Here are some from Smashwords. I'm new to the board so I'm not sure if any of these are explicit. I don't think so. I have followed each link with its description.

From Smashwords:

https://www.smashwords.com/books/view/9291
Science fiction. Short story about a young man who reads a very unusual newspaper.

https://www.smashwords.com/books/view/9290
This short story takes place before Escape 2 Earth. It tells the story of the planet that crashed into Earth during Escape 2 Earth. In this short story you'll learn how Telderan was damaged so badly it was thrown off course and headed for the Earth. The story also depicts the role Earth's Guardians had before the planet was disrupted off of it's natural course.

https://www.smashwords.com/books/view/9286
The Heights; three blocks of flats at the heart of Camden, North London. Their number and construction unknowingly influenced by a long forgotten landmark. Something stalks the corridors and minds of those living within. Taking them. Causing outbreaks of violence. Killing. A group of disparate residents realise the true nature of what is happening and only they can stop the Harvest.

Hugs,
Rach


----------



## 911jason (Aug 17, 2009)

Picked this one up last month on Pidgeon's recommendation, it's still free on Smashwords..


----------



## kdawna (Feb 16, 2009)

The book, "Never Say Never" above is not free.


----------



## Ruby296 (Nov 1, 2008)

kdawna said:


> The book, "Never Say Never" above is not free.

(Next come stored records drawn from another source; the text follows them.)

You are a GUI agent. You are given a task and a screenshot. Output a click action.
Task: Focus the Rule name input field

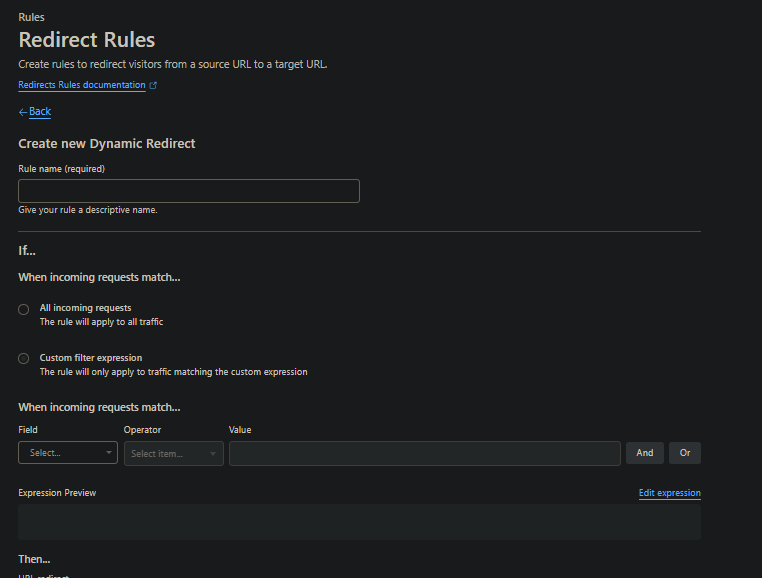[189, 191]
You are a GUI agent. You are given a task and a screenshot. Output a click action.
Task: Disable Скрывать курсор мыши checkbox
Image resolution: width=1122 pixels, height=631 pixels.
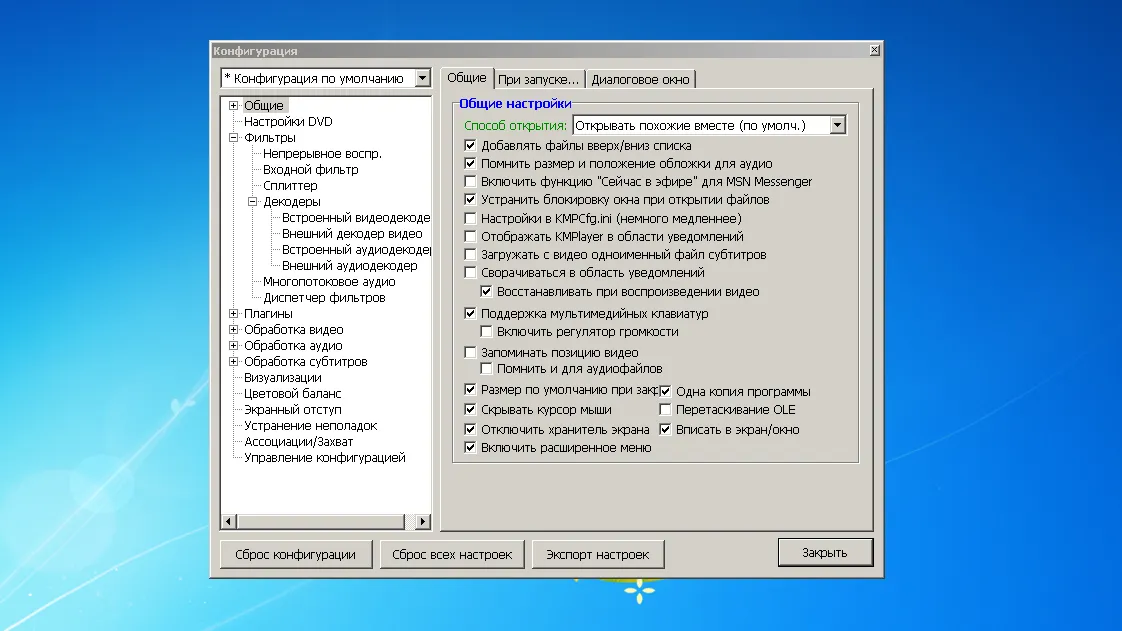tap(471, 410)
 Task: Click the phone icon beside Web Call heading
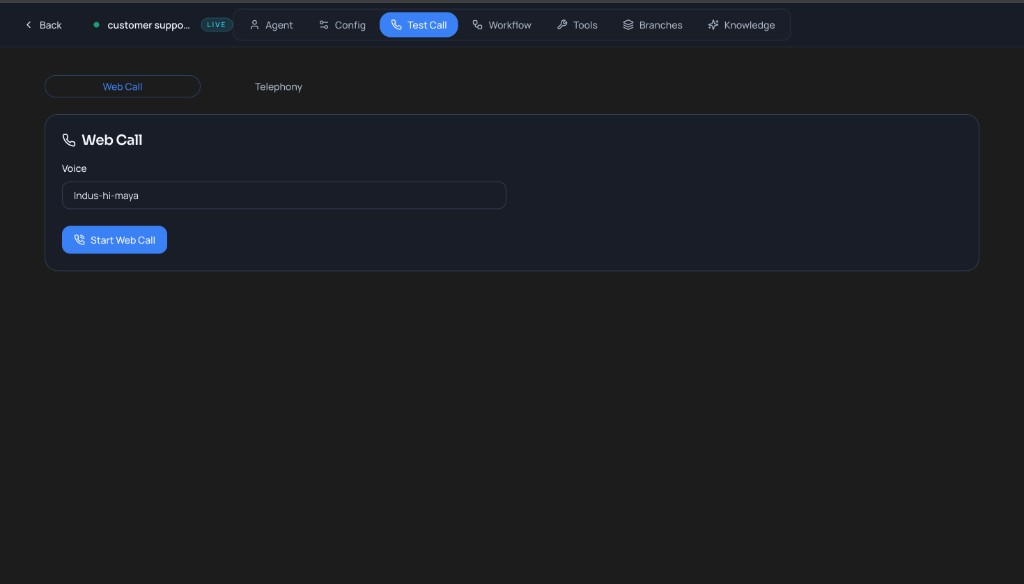(69, 141)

It was free this morning, I got a copy. You have to jump on the freebies fast!


----------



## ValHallaGirl (Aug 20, 2009)

Ruby296 said:


> It was free this morning, I got a copy. You have to jump on the freebies fast!


got mine as well !


----------



## chilady1 (Jun 9, 2009)

This one just popped up on Books on the Knob - wanted to share here!


----------



## ElaineOK (Jun 5, 2009)

Velvet Elvis







by Rob Bell











Described as an unusual introduction to the Christian faith.

Elaine
Norman, Ok


----------



## michellern (Jan 2, 2010)

kdawna said:


> The book, "Never Say Never" above is not free.


I got it when it was free, it sounds good.


----------



## Kino (Sep 27, 2009)

The Suvudu Free Library has a new book for download.

http://www.suvudu.com/freelibrary/#download_sheepfarmer

The Sheepfarmer's Daughter by Elizabeth Moon

Paksennarion--Paks, to her friends--was a sheepfarmer's daughter who didn't fancy settling down and marrying. But she never expected that running away to join the Duke's army would lead to a life of adventure and unparalleled heroism.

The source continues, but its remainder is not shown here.